Cuando mi gran amiga Janet Paulus me comisionó una obra para arpa y orquesta de cuerdas, lo primero que vino a mi mente fue la imagen de un hermoso regalo de cumpleaños que ella había realizado para mí: mil grullas de papel. Quizá -y de manera más o menos inconsciente- el elemento aéreo se presentaba ante mí como una necesidad de ala, de vuelo; una bocanada de aire fresco capaz de contrarrestar las huellas del cúmulo de sensaciones opresivas que la pandemia había dejado tras de sí. La grulla, por su parte, encarnaba la potencia de la inmemorial relación entre el imaginario humano y el mundo de las aves.

A propósito de este enigma y de sus antiquísimos rastros, Georges Bataille nos ha dejado una magnífica reflexión en Las lágrimas de Eros y, desde luego, Maurice Blanchot en su pequeño ensayo Sobre el nacimiento del arte. El vuelo es, para nosotros, transgresión, sobreabundancia, apertura, pero, sobre todo, sueño: un sueño mítico.
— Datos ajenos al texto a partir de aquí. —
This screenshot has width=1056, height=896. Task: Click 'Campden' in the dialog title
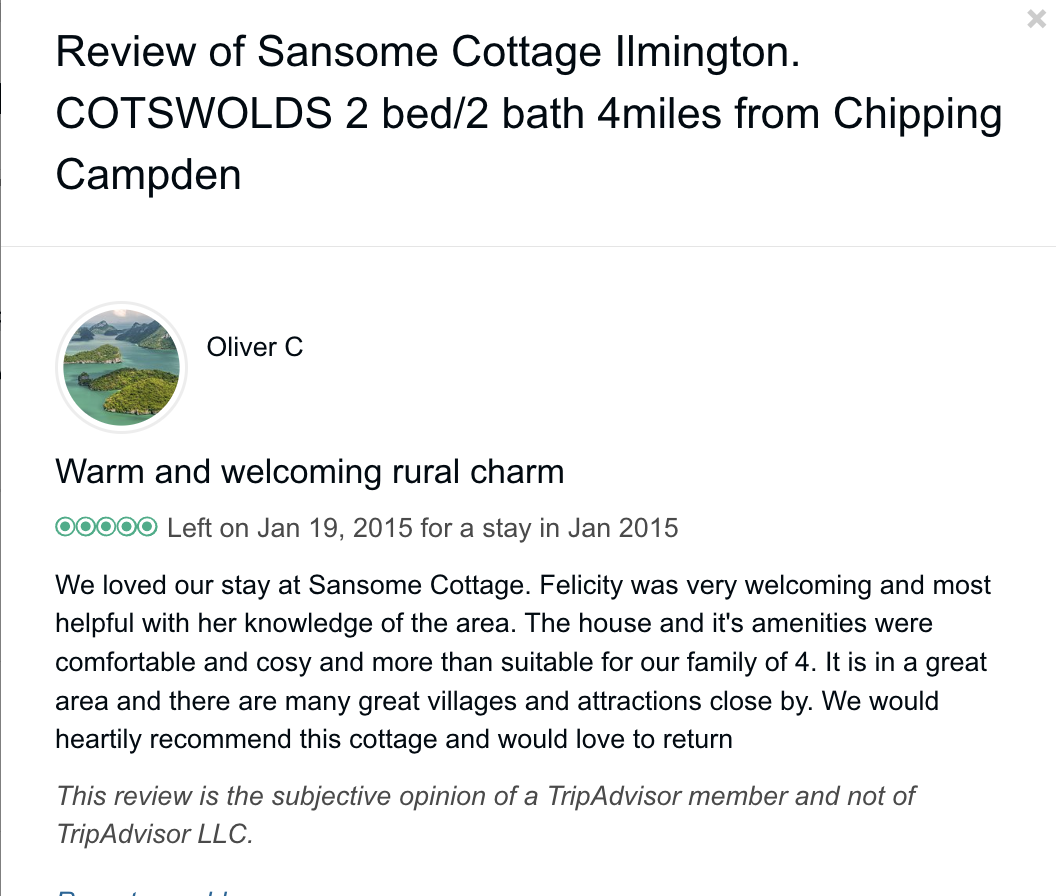pyautogui.click(x=148, y=175)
En ese sentido, nos dice Carl Jung en Presente y Futuro: “El arte siempre ha sido secundado por el mito, es decir, por un proceso simbólico inconsciente que prosigue desde tiempos inmemoriales y que, como manifestación primigenia del espíritu humano, será también raíz de toda creación futura”. Por ello, “la evolución del arte moderno, con su aparente tendencia nihilista a la disolución, debe concebirse como un síntoma y símbolo de una disposición de ánimo correspondiente al ocaso y a la renovación del mundo característicos de nuestro tiempo”.

¿De qué es síntoma este mito, esta imagen de mil y una grullas en vuelo? Si ello presenta un enigma al pensamiento, la música, libre de cualquier atadura representativa, deberá expresar -en sus propios términos- alguna clase de respuesta sensible, de signo sonoro; acaso, en última instancia, de consuelo.